Lors d'un entretien téléphonique avec l'AFP, Laurent Pasteur, vice-président de l'association gérant le Cévenol, a dit ne pas vouloir "contre-argumenter devant cette situation absolument monstrueuse". "Mais quand nous avons accueilli Matthieu, c'est un élève qui se présentait normalement", a-t-il souligné. "Nous n'étions pas informés qu'il était sous contrôle judiciaire, qu'il était sous suivi psychiatrique, et qu'il avait violé quelqu'un". A la barre jeudi, une éducatrice de la Protection judiciaire de la jeunesse en charge du suivi de Matthieu en 2010-2011 a expliqué que le secret professionnel lui interdisait d'informer le collège sur les raisons des poursuites judiciaires.
Le directeur du collège à l'époque des faits, Philippe Bauwens, a quant à lui assuré ignorer qu'il devait rendre compte des problèmes de l'adolescent à la PJJ, expliquant que l'accusé avait été notamment exclu une semaine pour avoir visionné un site pornographique.
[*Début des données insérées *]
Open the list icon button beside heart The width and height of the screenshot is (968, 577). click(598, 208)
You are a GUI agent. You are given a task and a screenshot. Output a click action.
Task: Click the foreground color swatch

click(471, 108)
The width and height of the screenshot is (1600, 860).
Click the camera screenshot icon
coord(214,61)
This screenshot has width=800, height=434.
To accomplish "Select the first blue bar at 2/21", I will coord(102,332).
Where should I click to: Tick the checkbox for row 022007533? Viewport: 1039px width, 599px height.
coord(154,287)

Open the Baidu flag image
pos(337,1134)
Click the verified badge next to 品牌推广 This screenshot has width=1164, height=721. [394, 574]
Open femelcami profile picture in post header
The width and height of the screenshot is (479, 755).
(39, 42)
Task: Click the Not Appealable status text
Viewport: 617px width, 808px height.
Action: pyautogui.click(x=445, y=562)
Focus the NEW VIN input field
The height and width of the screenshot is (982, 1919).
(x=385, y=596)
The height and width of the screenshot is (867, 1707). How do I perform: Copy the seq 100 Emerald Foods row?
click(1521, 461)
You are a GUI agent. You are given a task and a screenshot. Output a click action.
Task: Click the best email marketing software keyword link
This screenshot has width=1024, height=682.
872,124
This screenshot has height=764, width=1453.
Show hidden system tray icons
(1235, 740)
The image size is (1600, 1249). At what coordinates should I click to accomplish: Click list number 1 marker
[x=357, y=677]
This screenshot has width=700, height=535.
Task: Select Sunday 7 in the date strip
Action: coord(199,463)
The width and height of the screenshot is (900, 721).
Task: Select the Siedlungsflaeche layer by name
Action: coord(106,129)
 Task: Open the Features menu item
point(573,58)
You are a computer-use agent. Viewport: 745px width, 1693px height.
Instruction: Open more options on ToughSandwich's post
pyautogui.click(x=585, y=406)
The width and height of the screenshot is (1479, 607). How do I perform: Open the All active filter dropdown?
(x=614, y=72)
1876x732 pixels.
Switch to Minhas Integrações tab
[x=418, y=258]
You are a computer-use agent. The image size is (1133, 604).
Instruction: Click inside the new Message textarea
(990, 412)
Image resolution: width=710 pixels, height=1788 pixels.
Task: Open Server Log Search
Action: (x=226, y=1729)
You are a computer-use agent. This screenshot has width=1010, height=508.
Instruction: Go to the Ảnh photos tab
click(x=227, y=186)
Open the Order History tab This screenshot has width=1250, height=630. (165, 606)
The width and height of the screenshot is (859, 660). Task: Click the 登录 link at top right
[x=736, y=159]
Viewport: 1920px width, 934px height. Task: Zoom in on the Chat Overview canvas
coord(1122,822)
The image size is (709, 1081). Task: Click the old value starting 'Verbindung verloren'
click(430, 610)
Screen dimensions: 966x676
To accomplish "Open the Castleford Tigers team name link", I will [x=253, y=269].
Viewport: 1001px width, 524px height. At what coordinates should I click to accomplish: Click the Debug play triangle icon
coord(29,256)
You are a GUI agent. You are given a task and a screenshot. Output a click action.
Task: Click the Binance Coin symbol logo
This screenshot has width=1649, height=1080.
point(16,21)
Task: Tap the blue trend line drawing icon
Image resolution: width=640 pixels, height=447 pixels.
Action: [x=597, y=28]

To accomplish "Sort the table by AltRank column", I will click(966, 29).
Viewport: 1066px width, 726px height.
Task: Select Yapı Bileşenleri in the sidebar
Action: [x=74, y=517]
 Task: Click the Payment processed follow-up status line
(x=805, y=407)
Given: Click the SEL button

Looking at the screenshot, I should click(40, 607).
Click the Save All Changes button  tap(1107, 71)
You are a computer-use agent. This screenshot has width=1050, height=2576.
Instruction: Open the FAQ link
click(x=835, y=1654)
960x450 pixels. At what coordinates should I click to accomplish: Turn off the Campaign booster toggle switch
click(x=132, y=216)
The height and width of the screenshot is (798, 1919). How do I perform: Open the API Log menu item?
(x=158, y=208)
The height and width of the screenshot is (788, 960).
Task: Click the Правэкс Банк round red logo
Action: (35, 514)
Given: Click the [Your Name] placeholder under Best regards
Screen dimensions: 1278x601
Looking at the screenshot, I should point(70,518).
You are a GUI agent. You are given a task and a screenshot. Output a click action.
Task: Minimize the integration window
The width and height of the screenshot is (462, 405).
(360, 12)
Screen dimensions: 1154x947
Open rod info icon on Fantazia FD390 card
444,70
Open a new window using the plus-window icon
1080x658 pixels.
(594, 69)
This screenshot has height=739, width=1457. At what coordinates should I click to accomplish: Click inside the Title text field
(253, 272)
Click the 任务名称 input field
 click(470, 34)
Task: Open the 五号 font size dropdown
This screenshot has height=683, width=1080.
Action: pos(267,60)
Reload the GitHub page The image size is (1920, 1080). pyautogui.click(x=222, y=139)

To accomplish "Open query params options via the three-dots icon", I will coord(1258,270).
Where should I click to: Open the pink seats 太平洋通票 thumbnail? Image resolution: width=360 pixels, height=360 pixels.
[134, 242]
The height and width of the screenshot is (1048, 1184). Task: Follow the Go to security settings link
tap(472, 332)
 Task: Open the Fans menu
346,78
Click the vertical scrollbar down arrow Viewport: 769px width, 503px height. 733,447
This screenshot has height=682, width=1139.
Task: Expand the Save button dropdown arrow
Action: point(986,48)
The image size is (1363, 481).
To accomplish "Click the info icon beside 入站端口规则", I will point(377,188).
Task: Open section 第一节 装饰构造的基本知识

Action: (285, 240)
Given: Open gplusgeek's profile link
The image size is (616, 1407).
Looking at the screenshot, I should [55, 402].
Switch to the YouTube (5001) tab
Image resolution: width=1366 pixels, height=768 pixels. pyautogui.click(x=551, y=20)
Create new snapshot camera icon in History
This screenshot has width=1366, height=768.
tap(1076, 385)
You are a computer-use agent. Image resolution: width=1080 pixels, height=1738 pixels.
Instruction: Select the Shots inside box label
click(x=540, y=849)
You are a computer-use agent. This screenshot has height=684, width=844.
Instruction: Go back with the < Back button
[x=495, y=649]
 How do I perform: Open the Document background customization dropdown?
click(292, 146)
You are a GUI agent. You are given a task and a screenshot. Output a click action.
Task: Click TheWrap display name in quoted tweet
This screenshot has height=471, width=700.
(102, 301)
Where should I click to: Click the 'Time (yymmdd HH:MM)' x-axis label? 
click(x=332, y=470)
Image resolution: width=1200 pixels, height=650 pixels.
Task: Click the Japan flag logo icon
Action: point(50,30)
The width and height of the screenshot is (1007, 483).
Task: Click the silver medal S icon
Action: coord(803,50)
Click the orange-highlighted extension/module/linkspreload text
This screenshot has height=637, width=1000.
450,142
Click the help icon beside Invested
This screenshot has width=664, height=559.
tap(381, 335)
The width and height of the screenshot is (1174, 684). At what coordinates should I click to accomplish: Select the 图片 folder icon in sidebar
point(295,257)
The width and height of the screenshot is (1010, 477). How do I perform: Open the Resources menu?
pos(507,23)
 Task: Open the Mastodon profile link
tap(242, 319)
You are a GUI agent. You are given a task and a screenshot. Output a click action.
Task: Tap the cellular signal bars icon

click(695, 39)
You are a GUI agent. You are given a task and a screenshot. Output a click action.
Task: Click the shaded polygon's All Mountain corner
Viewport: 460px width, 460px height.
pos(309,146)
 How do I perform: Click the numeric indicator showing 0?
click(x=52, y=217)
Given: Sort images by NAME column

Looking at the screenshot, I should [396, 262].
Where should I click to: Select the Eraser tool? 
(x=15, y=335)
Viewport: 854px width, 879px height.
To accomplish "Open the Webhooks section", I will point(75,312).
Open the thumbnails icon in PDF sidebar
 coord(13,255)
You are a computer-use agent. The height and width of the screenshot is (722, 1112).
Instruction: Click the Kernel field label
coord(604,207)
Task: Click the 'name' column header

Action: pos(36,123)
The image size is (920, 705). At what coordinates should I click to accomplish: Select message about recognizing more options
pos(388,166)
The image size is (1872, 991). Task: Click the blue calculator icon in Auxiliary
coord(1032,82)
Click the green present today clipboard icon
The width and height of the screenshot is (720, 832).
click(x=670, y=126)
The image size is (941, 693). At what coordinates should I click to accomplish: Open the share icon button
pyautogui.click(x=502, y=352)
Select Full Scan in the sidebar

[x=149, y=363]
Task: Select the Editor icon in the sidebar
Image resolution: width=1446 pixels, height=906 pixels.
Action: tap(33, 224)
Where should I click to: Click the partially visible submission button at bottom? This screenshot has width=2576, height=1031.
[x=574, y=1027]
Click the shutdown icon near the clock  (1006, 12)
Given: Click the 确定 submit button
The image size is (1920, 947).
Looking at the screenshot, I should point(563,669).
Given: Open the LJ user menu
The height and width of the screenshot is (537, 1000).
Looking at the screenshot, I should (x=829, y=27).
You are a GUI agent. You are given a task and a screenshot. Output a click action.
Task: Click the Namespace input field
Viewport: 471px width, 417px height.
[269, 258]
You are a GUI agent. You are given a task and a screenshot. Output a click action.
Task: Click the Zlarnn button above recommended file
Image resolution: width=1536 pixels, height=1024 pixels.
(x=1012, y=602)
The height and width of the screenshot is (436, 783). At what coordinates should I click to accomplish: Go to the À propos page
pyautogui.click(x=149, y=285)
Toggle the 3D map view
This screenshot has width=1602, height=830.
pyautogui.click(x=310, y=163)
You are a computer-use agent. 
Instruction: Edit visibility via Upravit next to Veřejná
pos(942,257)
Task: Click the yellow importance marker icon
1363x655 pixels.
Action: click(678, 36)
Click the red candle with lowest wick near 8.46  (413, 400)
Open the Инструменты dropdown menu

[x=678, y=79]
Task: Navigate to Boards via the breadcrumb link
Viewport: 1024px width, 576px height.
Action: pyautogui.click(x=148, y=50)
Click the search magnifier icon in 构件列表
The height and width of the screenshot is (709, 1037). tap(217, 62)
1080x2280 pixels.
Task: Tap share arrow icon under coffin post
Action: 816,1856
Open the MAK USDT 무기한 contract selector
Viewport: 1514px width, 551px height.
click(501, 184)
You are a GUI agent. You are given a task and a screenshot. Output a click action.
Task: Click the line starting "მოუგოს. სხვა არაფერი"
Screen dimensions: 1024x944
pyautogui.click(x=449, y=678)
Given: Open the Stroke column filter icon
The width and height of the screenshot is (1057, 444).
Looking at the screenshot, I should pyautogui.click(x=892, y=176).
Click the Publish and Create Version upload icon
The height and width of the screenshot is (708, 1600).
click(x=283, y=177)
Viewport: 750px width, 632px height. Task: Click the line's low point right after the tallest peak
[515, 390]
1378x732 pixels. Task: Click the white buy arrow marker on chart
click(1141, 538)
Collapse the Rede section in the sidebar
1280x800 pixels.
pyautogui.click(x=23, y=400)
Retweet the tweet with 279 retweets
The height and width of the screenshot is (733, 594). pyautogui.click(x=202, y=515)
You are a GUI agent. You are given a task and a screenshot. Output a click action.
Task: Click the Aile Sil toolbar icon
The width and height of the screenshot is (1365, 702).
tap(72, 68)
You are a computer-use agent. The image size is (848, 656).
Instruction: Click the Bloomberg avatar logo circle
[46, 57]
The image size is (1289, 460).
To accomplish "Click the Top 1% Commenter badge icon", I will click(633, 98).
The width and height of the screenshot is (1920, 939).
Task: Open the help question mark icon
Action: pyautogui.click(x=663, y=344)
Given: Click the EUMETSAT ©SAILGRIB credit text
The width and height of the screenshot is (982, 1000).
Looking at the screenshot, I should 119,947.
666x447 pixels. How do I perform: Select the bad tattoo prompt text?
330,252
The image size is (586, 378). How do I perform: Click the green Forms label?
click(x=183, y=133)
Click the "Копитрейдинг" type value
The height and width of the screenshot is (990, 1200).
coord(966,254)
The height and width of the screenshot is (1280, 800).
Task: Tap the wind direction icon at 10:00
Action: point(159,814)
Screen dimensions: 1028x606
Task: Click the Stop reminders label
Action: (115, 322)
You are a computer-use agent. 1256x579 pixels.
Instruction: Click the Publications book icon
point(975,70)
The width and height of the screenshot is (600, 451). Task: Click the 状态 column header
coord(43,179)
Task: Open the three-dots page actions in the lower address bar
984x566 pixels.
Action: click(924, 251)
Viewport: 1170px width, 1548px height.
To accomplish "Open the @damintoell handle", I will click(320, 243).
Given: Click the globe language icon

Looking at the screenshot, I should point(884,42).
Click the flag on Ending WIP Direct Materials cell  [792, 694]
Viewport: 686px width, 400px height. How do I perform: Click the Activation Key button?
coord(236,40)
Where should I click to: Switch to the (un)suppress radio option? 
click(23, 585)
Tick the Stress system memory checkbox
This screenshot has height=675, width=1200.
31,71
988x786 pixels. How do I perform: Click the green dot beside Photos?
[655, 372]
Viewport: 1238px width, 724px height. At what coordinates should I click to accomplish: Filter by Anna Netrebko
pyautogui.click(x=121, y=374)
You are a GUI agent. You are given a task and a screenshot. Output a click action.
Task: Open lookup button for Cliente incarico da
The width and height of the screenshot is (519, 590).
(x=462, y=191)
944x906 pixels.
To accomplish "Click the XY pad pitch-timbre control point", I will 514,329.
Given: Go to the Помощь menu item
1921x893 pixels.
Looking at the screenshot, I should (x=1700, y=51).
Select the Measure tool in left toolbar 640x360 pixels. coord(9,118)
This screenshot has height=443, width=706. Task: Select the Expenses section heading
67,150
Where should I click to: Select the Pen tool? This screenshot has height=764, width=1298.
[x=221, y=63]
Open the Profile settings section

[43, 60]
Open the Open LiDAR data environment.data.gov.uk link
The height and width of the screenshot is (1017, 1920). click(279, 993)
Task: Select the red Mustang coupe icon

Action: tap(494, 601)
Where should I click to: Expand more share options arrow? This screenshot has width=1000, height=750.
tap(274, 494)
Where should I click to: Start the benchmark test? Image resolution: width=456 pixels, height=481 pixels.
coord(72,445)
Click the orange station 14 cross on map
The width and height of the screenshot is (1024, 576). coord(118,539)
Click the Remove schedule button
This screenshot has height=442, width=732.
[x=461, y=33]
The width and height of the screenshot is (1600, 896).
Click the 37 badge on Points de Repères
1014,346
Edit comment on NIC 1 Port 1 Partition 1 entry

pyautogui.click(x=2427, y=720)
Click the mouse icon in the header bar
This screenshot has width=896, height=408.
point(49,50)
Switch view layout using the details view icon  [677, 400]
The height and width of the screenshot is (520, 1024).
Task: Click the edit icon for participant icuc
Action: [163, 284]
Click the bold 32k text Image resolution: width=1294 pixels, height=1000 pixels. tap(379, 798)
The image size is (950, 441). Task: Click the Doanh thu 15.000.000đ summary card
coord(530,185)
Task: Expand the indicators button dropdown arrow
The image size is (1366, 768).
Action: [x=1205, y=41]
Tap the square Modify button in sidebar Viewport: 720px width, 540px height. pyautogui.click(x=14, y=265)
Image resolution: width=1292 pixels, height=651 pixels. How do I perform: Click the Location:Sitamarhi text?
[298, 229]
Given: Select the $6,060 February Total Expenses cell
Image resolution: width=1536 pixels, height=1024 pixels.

L'établissement privé sous contrat, dont la devise est "humanisme et tolérance", est connu pour accueillir des élèves en difficulté avec leur famille. "Il est évident que le Matthieu qui existe, et pas celui qu'on nous a présenté, n'a pas sa place au collège Cévenol, car pour accompagner un jeune comme ça, il faut un encadrement professionnel".
Lors de l'audience jeudi devant la Cour d'assises du Puy-en-Velay, l'avocate générale Jeanne-Marie Vermeulin a cité un rapport de l'inspection générale de l'Éducation nationale dénonçant: "un laxisme très important, un manque de rigueur caractérisé (...) la -pause clope- est une institution". La magistrate a également relevé que Matthieu et la "copine" qu'il avait au collège avaient "des relations sexuelles quasi quotidiennes" dans l'internat. "Des tas de petites choses ont changé au Collège depuis ce rapport", a répondu Laurent Pasteur, évoquant "une meilleure rigueur, une meilleure procédure".
A la veille du verdict dans le procès du meurtre d'Agnès, jeudi, le collège sera fixé sur son propre sort, puisque le tribunal d'instance du Puy-en-Velay doit rendre sa décision sur la validité du plan de redressement judiciaire de l'établissement. "Ça fait vingt ans que l'établissement était en déréliction", a raconté à l'AFP Laurent Pasteur, "depuis les années 90 alors que l'internat devenait moins attractif en France".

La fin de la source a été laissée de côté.